» **Records for this exercise**:
┄┄┄┄┄┄┄┄┄┄
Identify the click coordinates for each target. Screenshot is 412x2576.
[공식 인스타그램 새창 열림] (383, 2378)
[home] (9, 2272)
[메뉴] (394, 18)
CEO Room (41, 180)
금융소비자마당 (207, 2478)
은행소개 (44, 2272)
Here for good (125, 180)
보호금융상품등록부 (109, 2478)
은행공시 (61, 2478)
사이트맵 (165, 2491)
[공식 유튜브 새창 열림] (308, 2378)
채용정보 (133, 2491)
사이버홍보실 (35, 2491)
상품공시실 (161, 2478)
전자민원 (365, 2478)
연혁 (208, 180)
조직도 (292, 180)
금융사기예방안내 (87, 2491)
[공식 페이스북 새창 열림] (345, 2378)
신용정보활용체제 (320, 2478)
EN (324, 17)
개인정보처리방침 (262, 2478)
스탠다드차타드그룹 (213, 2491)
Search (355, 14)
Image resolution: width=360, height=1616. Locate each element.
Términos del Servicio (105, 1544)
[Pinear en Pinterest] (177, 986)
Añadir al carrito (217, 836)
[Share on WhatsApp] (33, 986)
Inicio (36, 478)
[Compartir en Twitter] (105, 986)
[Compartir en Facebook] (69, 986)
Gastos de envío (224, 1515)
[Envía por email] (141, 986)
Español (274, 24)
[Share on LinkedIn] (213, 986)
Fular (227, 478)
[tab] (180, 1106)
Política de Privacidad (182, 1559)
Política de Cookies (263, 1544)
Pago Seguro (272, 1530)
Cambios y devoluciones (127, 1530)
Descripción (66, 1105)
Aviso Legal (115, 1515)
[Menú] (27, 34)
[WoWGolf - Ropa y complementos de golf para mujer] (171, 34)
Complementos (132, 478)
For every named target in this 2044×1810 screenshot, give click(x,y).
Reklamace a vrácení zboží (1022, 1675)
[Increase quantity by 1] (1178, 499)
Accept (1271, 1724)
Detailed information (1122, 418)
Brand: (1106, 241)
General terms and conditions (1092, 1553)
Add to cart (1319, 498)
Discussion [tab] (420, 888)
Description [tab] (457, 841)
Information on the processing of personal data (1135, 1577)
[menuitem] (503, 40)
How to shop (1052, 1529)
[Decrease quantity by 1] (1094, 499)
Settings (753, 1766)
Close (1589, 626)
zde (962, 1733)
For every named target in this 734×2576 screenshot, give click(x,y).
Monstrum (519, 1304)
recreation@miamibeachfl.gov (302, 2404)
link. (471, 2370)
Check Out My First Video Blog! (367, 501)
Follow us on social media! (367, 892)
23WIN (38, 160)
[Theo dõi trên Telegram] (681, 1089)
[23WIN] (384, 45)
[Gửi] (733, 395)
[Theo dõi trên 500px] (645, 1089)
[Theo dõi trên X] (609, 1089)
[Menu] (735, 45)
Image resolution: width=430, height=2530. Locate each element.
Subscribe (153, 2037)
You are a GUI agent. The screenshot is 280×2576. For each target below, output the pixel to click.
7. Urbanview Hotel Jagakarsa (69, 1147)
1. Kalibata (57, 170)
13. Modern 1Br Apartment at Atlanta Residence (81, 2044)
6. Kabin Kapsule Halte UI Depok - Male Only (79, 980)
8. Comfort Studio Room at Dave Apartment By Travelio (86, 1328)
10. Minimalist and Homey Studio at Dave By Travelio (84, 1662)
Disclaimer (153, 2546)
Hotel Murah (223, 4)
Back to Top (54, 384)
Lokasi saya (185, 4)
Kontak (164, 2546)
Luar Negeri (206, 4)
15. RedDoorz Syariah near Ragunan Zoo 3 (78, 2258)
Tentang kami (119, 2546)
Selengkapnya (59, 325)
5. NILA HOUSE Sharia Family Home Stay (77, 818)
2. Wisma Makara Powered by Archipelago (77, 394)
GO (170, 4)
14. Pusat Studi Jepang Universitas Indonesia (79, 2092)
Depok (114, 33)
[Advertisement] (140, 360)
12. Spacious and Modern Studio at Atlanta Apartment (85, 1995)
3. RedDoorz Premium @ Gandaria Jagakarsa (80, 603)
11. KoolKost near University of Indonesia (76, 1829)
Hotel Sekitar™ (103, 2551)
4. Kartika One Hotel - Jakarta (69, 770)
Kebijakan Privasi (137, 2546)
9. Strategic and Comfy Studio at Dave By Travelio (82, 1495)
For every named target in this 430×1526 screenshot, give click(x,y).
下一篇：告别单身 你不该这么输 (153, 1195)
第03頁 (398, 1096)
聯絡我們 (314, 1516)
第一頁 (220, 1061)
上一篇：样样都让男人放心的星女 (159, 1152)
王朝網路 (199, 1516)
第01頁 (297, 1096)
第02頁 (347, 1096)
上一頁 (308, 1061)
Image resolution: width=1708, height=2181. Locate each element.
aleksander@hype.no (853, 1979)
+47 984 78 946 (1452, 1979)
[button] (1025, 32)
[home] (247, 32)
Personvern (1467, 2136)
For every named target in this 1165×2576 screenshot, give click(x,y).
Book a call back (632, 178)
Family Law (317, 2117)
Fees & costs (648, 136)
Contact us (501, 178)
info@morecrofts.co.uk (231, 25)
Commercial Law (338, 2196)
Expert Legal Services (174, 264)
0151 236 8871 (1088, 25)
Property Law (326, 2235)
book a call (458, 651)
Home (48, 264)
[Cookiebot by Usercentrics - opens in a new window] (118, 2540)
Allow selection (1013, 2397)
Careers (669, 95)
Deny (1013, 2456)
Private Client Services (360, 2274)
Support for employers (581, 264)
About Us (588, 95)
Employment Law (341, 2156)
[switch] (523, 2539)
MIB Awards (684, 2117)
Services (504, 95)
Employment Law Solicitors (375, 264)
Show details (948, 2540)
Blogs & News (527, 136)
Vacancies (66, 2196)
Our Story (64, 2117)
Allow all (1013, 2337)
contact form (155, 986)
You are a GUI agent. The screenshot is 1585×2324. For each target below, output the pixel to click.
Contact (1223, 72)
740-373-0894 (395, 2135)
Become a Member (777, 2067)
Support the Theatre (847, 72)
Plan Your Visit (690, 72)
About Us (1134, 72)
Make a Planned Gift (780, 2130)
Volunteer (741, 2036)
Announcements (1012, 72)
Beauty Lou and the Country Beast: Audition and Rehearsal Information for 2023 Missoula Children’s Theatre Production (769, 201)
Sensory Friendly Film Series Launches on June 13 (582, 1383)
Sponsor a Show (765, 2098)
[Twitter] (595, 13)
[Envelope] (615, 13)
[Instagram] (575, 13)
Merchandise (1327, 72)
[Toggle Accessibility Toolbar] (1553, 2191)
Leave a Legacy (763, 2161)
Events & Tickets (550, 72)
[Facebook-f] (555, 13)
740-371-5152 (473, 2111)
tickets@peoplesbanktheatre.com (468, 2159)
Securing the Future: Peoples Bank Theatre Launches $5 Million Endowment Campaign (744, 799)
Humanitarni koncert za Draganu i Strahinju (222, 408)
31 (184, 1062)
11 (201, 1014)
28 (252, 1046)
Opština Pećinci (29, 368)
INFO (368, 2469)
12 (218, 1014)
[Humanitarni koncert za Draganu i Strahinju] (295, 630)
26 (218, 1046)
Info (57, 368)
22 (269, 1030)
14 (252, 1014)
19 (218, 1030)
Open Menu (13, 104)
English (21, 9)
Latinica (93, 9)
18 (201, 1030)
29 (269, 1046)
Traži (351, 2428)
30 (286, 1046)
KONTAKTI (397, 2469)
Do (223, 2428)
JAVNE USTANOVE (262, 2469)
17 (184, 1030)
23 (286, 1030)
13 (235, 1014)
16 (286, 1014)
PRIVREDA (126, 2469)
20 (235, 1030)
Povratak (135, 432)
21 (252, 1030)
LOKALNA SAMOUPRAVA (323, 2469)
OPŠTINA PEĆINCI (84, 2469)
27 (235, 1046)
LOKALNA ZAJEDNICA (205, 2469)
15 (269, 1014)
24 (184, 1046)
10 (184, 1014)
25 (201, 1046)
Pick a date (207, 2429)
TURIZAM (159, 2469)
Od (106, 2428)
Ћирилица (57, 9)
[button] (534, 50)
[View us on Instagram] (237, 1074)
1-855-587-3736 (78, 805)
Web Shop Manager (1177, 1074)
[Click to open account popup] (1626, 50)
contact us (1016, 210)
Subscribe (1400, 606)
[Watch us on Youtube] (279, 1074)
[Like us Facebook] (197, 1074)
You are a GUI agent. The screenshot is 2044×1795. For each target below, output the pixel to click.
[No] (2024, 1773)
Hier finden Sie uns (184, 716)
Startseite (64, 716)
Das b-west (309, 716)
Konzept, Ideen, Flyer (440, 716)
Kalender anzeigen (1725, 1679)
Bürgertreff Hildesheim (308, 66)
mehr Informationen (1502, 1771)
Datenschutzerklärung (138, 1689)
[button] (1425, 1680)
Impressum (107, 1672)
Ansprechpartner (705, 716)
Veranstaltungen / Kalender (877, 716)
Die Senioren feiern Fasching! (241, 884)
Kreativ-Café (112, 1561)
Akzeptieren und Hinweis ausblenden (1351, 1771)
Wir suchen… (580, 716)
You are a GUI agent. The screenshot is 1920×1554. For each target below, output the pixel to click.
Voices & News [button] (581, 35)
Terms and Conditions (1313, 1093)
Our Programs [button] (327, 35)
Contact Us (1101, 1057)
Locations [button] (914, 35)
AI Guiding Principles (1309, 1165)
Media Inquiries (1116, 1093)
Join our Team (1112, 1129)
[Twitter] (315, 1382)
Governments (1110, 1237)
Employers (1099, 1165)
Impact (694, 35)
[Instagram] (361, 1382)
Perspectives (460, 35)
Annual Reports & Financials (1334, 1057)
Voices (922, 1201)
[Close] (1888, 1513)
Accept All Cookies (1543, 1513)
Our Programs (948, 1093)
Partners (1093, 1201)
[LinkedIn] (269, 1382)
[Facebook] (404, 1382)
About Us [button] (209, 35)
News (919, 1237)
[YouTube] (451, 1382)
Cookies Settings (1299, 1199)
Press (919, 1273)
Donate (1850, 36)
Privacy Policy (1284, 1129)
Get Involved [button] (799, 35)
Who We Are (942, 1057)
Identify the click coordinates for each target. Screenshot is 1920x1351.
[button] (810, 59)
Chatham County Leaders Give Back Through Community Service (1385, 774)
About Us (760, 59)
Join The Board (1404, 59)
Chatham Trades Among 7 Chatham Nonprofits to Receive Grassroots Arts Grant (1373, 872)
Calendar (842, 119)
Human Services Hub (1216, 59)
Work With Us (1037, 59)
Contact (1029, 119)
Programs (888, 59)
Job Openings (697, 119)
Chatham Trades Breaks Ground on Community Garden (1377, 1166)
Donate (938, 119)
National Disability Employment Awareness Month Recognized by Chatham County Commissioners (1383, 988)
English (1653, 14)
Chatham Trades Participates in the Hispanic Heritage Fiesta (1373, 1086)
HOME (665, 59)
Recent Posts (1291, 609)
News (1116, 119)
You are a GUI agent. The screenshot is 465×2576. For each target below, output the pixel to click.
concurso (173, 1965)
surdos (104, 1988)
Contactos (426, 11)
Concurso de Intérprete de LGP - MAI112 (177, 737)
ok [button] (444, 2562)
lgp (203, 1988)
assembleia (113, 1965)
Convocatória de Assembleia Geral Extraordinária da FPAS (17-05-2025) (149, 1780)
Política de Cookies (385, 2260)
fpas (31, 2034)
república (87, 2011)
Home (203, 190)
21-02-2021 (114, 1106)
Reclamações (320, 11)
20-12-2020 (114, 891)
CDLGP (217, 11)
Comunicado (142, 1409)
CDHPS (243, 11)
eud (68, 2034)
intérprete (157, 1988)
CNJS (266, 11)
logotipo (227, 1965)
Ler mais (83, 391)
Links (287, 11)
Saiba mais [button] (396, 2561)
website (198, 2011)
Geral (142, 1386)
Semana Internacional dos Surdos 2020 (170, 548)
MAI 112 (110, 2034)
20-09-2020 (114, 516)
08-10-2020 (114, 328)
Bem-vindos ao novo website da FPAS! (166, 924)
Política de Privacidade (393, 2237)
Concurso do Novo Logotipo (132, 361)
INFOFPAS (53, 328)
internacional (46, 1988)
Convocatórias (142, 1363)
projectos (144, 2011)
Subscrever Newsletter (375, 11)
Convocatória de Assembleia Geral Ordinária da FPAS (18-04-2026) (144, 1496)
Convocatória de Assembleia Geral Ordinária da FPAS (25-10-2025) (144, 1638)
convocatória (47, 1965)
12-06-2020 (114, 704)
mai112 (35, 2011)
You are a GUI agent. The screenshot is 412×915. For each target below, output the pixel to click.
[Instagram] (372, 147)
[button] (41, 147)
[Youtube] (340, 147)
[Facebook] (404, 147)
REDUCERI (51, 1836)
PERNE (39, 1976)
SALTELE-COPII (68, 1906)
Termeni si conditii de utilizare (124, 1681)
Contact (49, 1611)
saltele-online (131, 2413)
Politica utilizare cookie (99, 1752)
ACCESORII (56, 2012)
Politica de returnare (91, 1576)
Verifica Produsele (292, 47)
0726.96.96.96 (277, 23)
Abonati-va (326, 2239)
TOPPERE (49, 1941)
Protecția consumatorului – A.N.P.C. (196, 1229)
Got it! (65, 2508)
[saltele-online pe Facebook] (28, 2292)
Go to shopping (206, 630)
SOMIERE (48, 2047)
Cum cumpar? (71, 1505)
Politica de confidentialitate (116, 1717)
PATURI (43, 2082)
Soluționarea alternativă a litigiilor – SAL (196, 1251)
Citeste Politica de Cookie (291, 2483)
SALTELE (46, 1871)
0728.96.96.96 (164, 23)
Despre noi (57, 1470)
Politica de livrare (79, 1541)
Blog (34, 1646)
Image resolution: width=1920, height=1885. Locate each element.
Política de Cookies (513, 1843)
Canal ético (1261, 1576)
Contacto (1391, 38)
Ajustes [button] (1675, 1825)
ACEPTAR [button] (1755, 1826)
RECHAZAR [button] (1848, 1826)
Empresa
┄┄┄┄┄┄┄┄┄┄
» **About this task**: Restate word for word the lines of the data above, starting at the line containing "aleksander@hype.no (853, 1979)" and ending at the line containing "Property Law (326, 2235)", both included, and nothing more.

» **Result below**:
aleksander@hype.no (853, 1979)
+47 984 78 946 (1452, 1979)
[button] (1025, 32)
[home] (247, 32)
Personvern (1467, 2136)
For every named target in this 1165×2576 screenshot, give click(x,y).
Book a call back (632, 178)
Family Law (317, 2117)
Fees & costs (648, 136)
Contact us (501, 178)
info@morecrofts.co.uk (231, 25)
Commercial Law (338, 2196)
Expert Legal Services (174, 264)
0151 236 8871 (1088, 25)
Property Law (326, 2235)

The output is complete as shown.